- BRIEF
Looking at the records below, count how many lines contain the string "each". Give that number alone.

Collected data:
****************************************

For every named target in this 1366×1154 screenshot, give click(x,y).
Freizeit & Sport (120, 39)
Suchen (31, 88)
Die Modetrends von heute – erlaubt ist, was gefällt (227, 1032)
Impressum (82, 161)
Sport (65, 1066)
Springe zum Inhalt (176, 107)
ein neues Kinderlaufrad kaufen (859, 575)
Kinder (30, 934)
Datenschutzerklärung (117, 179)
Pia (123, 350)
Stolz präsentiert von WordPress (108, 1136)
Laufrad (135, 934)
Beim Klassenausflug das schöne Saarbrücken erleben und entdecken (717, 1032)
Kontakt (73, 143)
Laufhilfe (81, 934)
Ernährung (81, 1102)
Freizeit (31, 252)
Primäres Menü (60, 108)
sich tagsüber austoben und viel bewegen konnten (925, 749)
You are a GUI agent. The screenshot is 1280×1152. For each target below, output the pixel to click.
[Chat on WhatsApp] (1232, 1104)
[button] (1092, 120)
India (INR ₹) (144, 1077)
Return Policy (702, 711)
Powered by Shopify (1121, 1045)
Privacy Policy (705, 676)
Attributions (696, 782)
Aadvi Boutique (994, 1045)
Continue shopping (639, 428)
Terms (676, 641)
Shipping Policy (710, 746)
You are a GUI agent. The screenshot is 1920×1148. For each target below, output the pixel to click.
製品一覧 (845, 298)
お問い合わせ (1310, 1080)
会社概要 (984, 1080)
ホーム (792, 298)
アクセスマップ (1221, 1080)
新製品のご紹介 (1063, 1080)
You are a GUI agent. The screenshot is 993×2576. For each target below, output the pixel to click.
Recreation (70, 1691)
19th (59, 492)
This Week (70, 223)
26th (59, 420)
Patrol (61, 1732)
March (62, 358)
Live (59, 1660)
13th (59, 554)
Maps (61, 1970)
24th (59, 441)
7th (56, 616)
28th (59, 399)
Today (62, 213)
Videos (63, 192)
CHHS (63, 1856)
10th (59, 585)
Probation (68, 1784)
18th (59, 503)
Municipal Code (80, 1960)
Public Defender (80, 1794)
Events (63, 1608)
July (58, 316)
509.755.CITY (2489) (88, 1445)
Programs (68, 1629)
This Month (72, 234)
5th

****************************************

- FINAL ANSWER
3